At the moment you are a masternode, it is still an art to remain one. You can also be voted out. This can happen when the other nodes think you are not performing your duties properly. In this way the blockchain wants to ensure that only the very best are allowed to be active as a master node.

Is running a node profitable?

Most people who run a node naturally want to make money from it. Since you receive a reward for the work you do, it is possible to live on the income it brings in. However, this is not the case for every blockchain. In fact, there are very few blockchains where you can earn a lot by running a node.

When you run a node, you spend less on hardware and energy than when you are a miner. Mining crypto costs a lot more energy and hardware, because the work is much more intensive. The rewards, by the way, are a lot higher.

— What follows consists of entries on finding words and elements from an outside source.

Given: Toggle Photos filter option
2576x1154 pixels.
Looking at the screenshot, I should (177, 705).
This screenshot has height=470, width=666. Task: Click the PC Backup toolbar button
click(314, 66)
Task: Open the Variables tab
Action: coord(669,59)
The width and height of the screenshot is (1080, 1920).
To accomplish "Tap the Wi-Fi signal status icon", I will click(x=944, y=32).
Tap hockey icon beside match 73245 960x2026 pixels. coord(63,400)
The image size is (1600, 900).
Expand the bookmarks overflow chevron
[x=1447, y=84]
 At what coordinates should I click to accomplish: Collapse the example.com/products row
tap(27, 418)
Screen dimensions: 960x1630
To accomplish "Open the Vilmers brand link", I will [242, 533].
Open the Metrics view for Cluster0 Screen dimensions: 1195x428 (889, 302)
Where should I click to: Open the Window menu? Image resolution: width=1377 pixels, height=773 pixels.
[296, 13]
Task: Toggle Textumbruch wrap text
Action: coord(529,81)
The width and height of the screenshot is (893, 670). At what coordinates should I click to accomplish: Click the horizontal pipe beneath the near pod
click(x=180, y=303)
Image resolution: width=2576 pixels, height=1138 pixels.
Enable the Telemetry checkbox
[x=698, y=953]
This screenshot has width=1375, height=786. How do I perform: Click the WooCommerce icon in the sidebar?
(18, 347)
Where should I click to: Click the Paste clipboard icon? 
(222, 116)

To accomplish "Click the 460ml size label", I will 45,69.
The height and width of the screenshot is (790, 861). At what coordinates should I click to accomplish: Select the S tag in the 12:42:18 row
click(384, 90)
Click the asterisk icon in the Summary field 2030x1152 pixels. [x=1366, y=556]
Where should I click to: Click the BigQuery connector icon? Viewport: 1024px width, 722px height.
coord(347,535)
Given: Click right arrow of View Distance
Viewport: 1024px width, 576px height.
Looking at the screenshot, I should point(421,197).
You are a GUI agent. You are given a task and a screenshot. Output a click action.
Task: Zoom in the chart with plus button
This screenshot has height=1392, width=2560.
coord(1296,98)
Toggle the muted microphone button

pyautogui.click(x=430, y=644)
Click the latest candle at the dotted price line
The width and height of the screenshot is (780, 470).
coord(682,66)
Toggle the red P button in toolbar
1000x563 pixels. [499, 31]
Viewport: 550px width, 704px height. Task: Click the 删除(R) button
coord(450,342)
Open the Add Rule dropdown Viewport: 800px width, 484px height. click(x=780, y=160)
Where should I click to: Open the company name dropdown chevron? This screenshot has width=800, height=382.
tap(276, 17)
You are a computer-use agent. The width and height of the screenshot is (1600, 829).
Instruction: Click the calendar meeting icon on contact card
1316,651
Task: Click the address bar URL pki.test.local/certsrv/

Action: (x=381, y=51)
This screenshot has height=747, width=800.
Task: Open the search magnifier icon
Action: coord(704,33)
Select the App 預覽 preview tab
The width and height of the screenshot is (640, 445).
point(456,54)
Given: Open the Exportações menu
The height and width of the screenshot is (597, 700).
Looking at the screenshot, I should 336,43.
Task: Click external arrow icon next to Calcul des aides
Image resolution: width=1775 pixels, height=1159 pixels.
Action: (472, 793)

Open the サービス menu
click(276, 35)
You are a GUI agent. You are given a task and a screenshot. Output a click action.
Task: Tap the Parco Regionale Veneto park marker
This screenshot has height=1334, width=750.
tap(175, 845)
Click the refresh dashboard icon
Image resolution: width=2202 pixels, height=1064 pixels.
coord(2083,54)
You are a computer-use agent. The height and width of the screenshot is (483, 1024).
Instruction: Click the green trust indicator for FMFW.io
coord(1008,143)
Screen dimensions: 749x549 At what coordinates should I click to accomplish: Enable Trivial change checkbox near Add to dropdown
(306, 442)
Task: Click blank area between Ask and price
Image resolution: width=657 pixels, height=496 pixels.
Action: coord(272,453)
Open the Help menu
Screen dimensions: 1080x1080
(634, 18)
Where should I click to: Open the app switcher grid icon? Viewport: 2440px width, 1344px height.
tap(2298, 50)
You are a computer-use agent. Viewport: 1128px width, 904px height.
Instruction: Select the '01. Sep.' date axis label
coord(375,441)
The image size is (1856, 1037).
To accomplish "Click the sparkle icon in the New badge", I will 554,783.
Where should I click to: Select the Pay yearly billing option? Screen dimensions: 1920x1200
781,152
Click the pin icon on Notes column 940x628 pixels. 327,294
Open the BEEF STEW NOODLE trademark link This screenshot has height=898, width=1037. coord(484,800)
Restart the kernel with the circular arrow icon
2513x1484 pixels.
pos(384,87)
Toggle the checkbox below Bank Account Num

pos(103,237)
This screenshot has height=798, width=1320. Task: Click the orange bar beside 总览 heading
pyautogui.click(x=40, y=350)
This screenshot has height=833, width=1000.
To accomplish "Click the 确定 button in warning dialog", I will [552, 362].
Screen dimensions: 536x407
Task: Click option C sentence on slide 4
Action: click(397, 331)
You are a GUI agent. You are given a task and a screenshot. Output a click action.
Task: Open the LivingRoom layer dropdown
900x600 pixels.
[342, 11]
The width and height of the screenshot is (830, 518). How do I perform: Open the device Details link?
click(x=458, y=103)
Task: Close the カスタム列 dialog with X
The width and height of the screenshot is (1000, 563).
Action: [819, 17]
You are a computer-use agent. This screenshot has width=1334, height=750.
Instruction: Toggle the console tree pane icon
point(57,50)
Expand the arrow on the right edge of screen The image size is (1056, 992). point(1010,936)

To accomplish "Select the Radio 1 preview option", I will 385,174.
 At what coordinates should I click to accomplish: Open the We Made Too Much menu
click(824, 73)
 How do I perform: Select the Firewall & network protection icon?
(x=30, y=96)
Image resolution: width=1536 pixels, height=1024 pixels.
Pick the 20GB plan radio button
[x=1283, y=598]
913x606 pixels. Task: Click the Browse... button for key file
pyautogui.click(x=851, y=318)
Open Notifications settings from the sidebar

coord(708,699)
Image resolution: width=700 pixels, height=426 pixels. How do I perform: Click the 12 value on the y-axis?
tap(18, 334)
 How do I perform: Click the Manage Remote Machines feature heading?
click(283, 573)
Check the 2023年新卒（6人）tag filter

Still, in many cases it is not profitable.

Even when you have a masternode, this does not always mean it is profitable. This is because there are many costs involved in running such a node. So, it's important to always do proper research on the blockchain before you choose to run a node on it.

Staking

It is also possible to bet money on a node. This is also called staking. In effect, you invest money in someone else's node, increasing the chance that the node can perform work. The more work a node can do, the more profit they can make. The rewards that the node receives are then distributed among everyone who has put in their stake. Staking can actually be very lucrative to earn an interest on your crypto.

Conclusion

We often hear about miners, nodes and validators, while many people don't really know what the difference is. For example, they think that nodes also validate transactions, when in fact they do not. Nodes are simply participants of the blockchain network that essentially check other nodes on their performance.

When a node is not doing its best, all nodes can decide to remove the node from the network. This is decided by a vote among all nodes in the network, where at least 51% of the nodes must agree with the decision.

The main difference is that nodes are not always a miner or validator. However, a miner or validator is always a node. So, you see nodes as the basic participants of a blockchain network. Without them, the network of the blockchain could not exist.